For the Appellants to argue that Exhibit C is contrary to and violates the provision of Section 42 of the Constitution of the Federal Republic of Nigeria 1999, will in a direct effect also mean that the custom and tradition of the Ikwerre people concerning governance which is applicable to Rumueme kingdom, which custom the Appellants at trial so vehemently fought to uphold is also impliedly contrary to the provision of Section 42 of the Constitution of the Federal Republic of Nigeria 1999, as the governance of the community in fact excludes underaged and women from being a part of the council of chiefs.

It is in my respectful view, not only treacherous, perhaps also an unfair or dignified practice for the Appellants to say one thing at trial, and turn around upon appeal to take a completely different position, and this Court will not allow such inconsistencies.
The rather immortal words of Oputa JSC of blessed memory in AJIDE V. KELANI (1985) 3 NWLR(PT 12) 248 AT 269 ring somewhat eternal echoes when this great jurist of our country posited thus:-
“A party should be consistent in stating his case and consistent in proving it… Justice is much more than a game of hide and seek. It is an attempt, our human imperfections notwithstanding, to discover the truth. Justice will never decree anything in favour of so slippery a customer as the present defendant/appellant.”
See also the decision in PACERS MULTI-DYNAMICS LTD V. THE M.V. DANCING SISTER & ANOR (2012) 4 NWLR (PT 1289) 169 AT 191 where the Supreme Court held that;
“A party should be consistent in stating its case and also consistent in proving it. He will not be allowed to take one stance in the trial Court and another stance on appeal such shifty attitude must be condemned in strong terms. For the streams of justice to remain pure counsel must at all times be consistent in the presentation of his case.”
See also the decisions in ONYKWELU v. ELF PETROLEUM NIGERIA LTD (2009) 5 NWLR 181 AT 205, ABEKE v. ODUNSI & ANOR (2013) LPELR-26640 (SC) and INTERCONTINENTAL BANK v. BRIFINA LTD (2012) 13 NWLR (PT 1316) 1.
This Court will not suffer such king-sized inconsistencies on the part of the Appellants, but often appreciates and commends counsel who acts as true ministers in the temple of justice by being so forthright in their presentations in this Court so as to lessen the burden of determining appeals in order to arrive at just decisions.

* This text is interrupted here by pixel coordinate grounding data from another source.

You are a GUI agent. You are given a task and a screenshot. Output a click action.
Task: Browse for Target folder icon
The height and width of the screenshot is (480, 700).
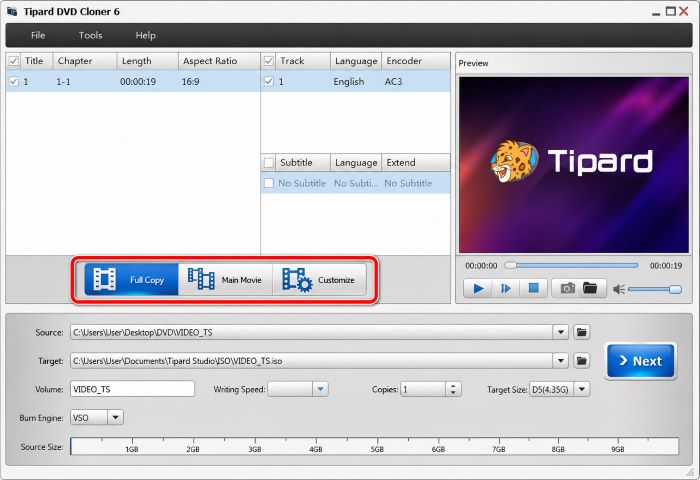[582, 360]
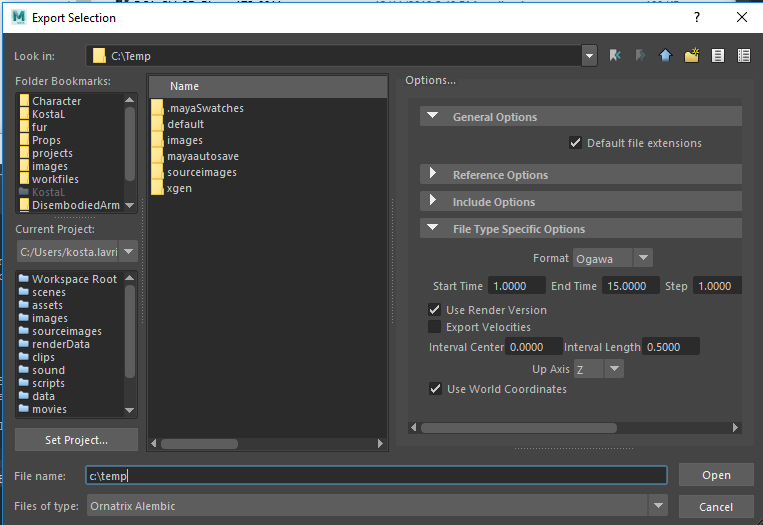Enable Export Velocities option

click(435, 326)
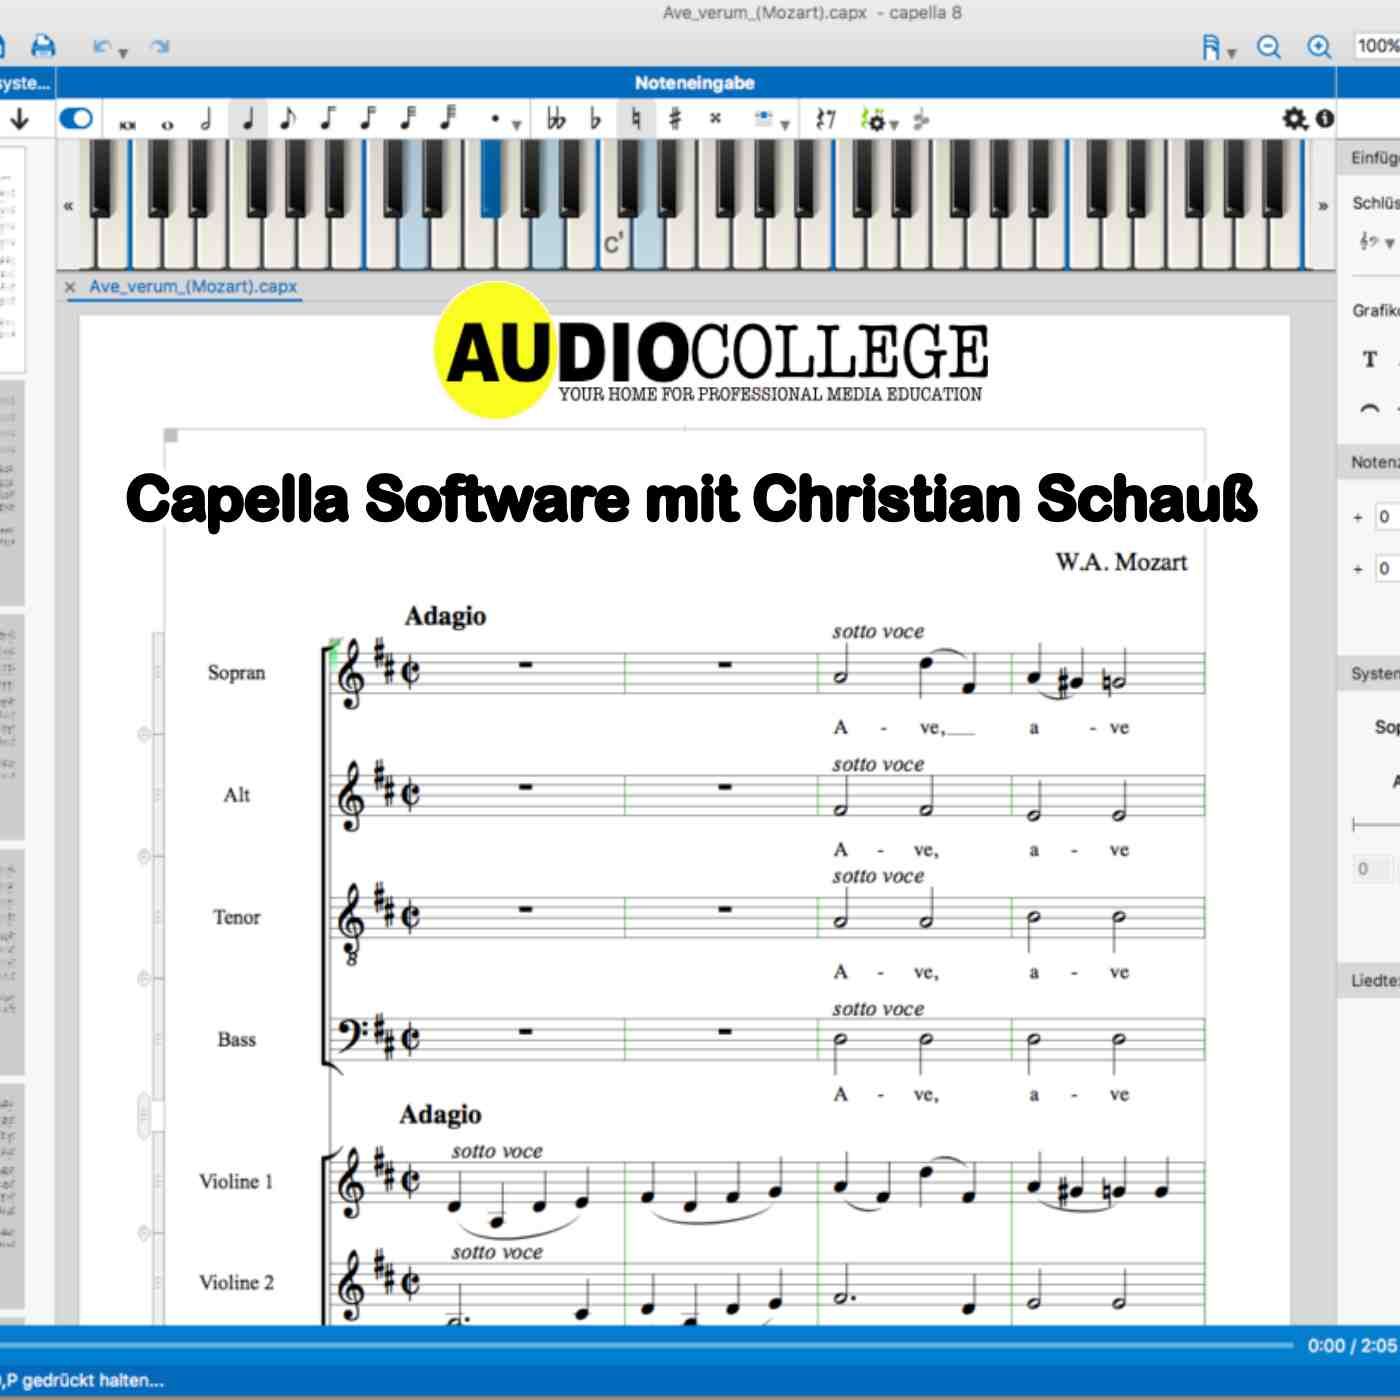Close the Ave_verum_(Mozart).capx document tab
Screen dimensions: 1400x1400
(70, 287)
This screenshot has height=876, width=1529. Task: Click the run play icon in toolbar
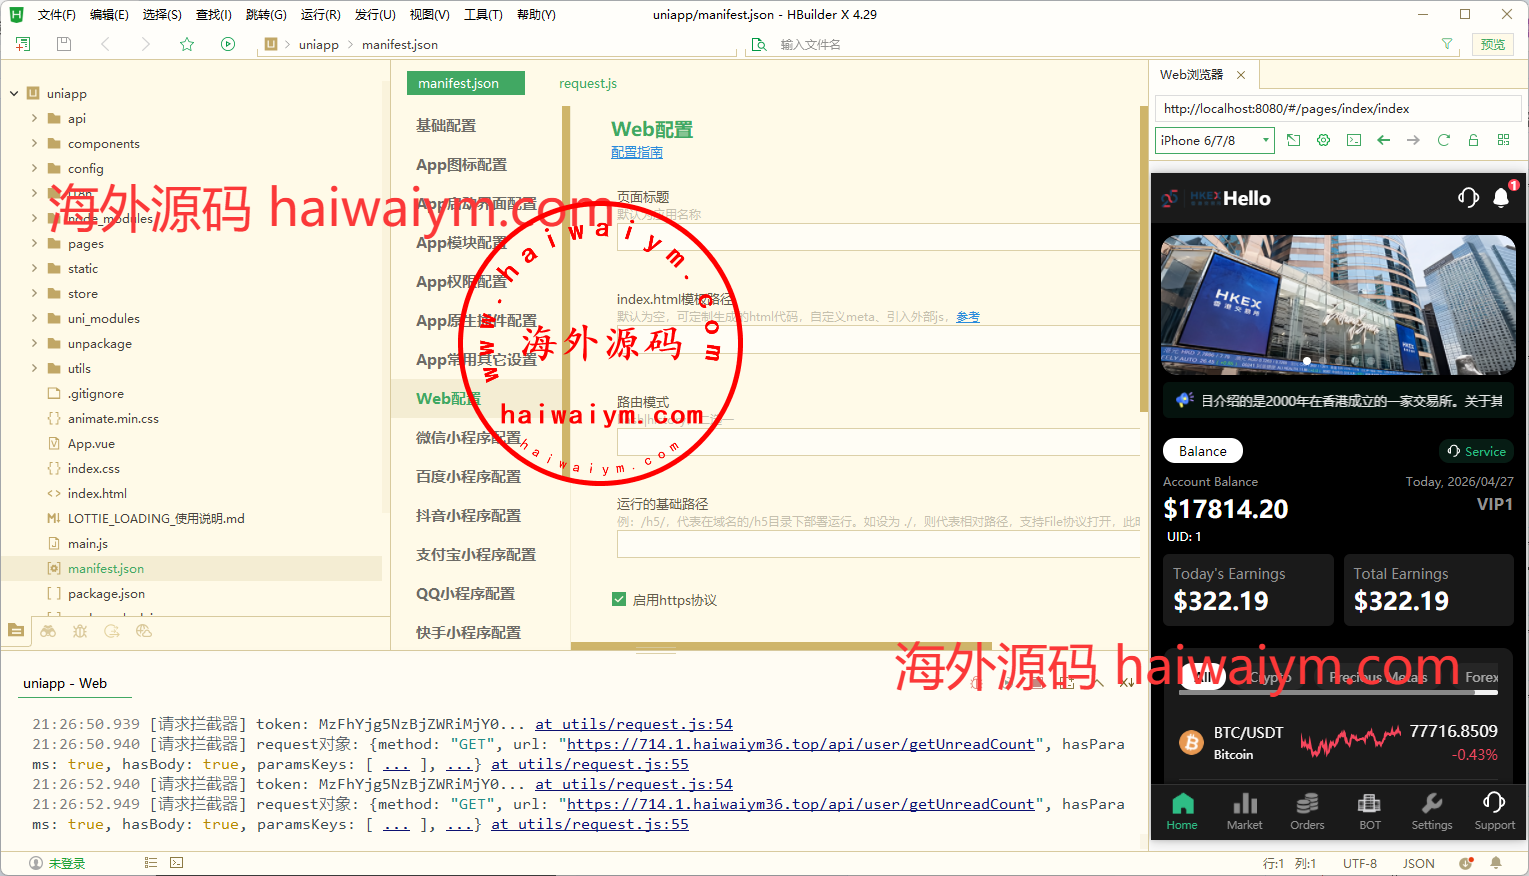pyautogui.click(x=228, y=44)
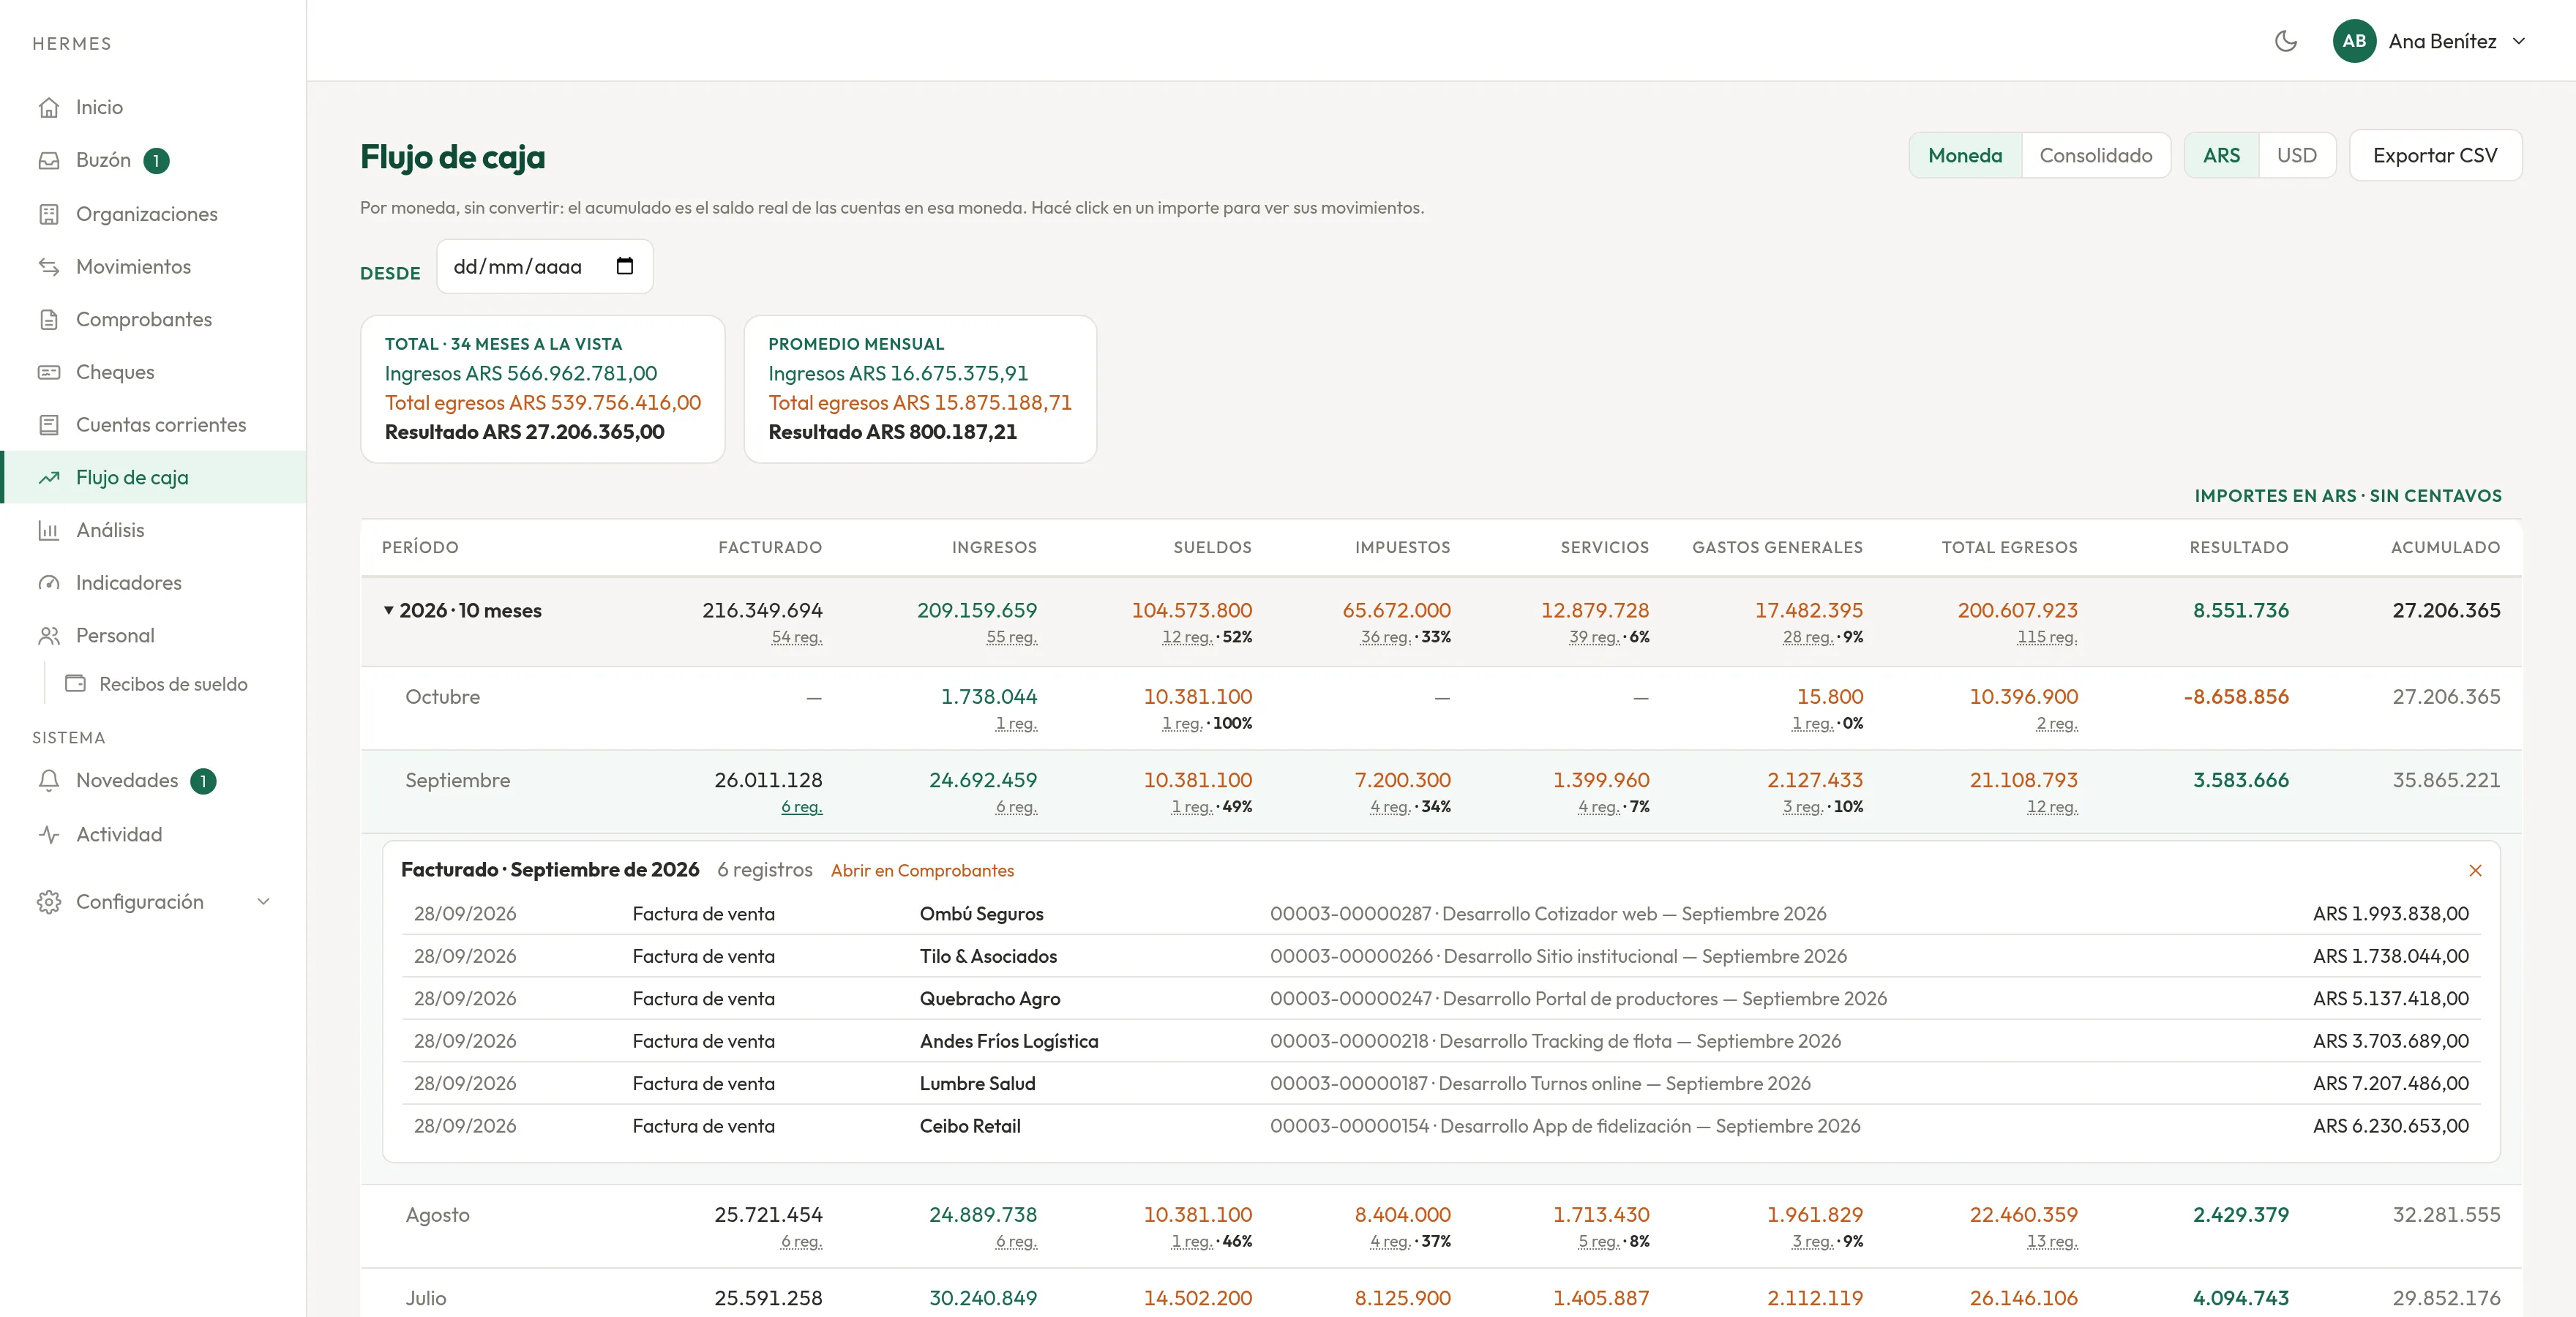
Task: Follow the Abrir en Comprobantes link
Action: 922,870
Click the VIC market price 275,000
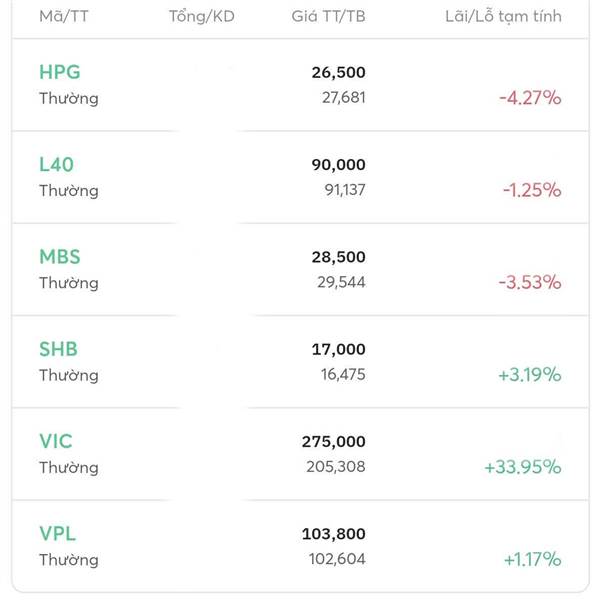 [x=333, y=441]
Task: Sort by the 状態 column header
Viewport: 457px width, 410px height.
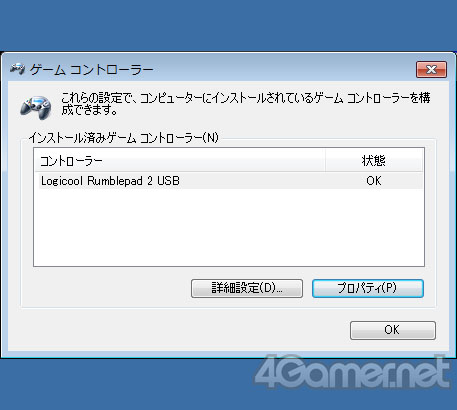Action: [x=374, y=161]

The lower Court’s judgment was not in my view, any way contrary to the extant provision of Section 42 of the Constitution of the Federal Republic of Nigeria 1999, and I so hold.

Issue one is hereby resolved in favour of the Respondents against the Appellants.

On issue two, which is closely knit to issue one, as both issues clearly bother on jurisdictional questions, the Appellants have also argued that the Respondents’ suit was improperly instituted by the Respondents because, the Respondents did not seek leave of the Court below to institute the suit in a representative capacity, that is for themselves and as representing the Executive of and members of the Oro-Owo Community Unionand the Oro-Owo Community, Rumueme, claiming further that the Respondents by so doing, have deprived the Appellants of their constitutional rights as it relates to Section 42(1) & (2) of the 1999 Constitution. Flowing from the resolution I have just reached on issue one, it is obvious that this Court will reject this argument being put forward by the Appellants in their brief.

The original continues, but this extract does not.